Yes, Fondaparinux and placebo were packaged in identical boxes containing visually identical, prefilled 0.5-ml single-dose syringes. Each patient received one box containing 45 single-dose syringes (1 per day for 45 days) of either 2.5 mg of fondaparinux sodium (Arixtra, GlaxoSmithKline) or placebo (sodium chloride).
4
Presentation of results
4.1
Are the basic data adequately described?
Yes. Study populations and treatments are delineated. The primary efficacy outcome is presented as an absolute risk reduction, each component of the primary efficacy composite is also compared individually to the placebo arm, and all data is included in tabular format with both absolute risk reduction and relative risk values assigned to each line item. Finally, safety outcomes are adequately addressed with data included in tabular format.
4.2
Were groups comparable at baseline?
Yes, the most disparate variables at baseline were body mass index over 30 being more heavily represented in the treatment group (38.2% vs. 35.7% with a P Value of 0.16) and chronic heart failure being less heavily represented in the treatment group (4.7% vs. 5.9% with a P Value of 0.17.)
4.3
Are the results presented clearly, objectively and in sufficient detail to enable readers to make their own judgement?
Yes.
4.4
Are the results internally consistent, i.e. do the numbers add up properly?
Yes.
4.5
Were side effects reported?
Yes, including the rates of drug-related, nonfatal serious, those leading to discontinuation of study treatment, and those leading to withdrawal from the study.
5
Analysis
5.1
Are the data suitable for analysis?
Yes, driven by suitable power, non-biased, and medically justified endpoints that are easily defined.
5.2
Are the methods appropriate to the data?
Yes.
5.3
Are any statistics correctly performed and interpreted?
Yes. Two-sided Fisher's exact test at 5% significance level was performed for efficacy evaluations. Time-to event outcomes estimated by means of the Kaplan–Meier method were compared with the use of the log-rank test; a prespecified sensitivity analysis was performed in which patients with missing data on the primary efficacy outcome were excluded. And Zelen’s exact test was used to verify the consistency of the treatment effect across 16 prespecified sets of subgroups and 1 set of subgroups that was defined post hoc.
6
Discussion
6.1
Are the results discussed in relation to existing knowledge on the subject and study objectives?
Yes. The primary efficacy outcome event rate in the study's placebo group is referenced to a prospective observational study in which a similar composite outcome was evaluated.
6.2
Is the discussion biased?
No. The authors systematically present their results in a clear numerical fashion and also present a robust discussion of their study's potential limitations, including difficulty in applying the data to clinical practice, the use of a 45-day subcutaneous regimen, and the need for a cost analysis of the treatment and its impact on outcomes.
7
Interpretation
7.1
Are the authors' conclusions justified by the data?

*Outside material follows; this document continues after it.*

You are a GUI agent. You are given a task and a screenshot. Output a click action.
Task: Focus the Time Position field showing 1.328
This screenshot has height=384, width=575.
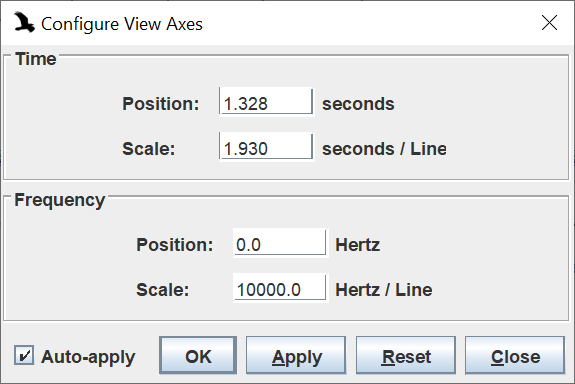pos(267,102)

Yes. The authors did not extend their conclusions beyond the population studied, nor the drug and dosage studied: patients with isolated, symptomatic superficial-vein thrombosis in the legs treated with 2.5 mg of fondaparinux once daily for 45 days.
7.2
What level of evidence has this paper presented? (using CEBM levels)
1b
7.3
Does this paper help me answer my problem?
Yes. It answers the question of how many cases of symptomatic superficial-vein thromboses need to be treated to prevent one case of deep-vein thrombosis or pulmonary embolism using a 45 day sub-cutaneous regimen of 2.5 mg fondaparinux. It also answers the question of the treatment protocol's safety in regards to all-cause mortality, and more narrow analyses of major/non-major bleeding, and a conglomerate rate of side-effects.
8
Implementation
8.1
Can any necessary change be implemented in practice?
Yes.
8.2
What aids to implementation exist?
8.3
What barriers to implementation exist?
Patient compliance with an extended subcutaneous regimen, although the authors note a compliance of over 90%.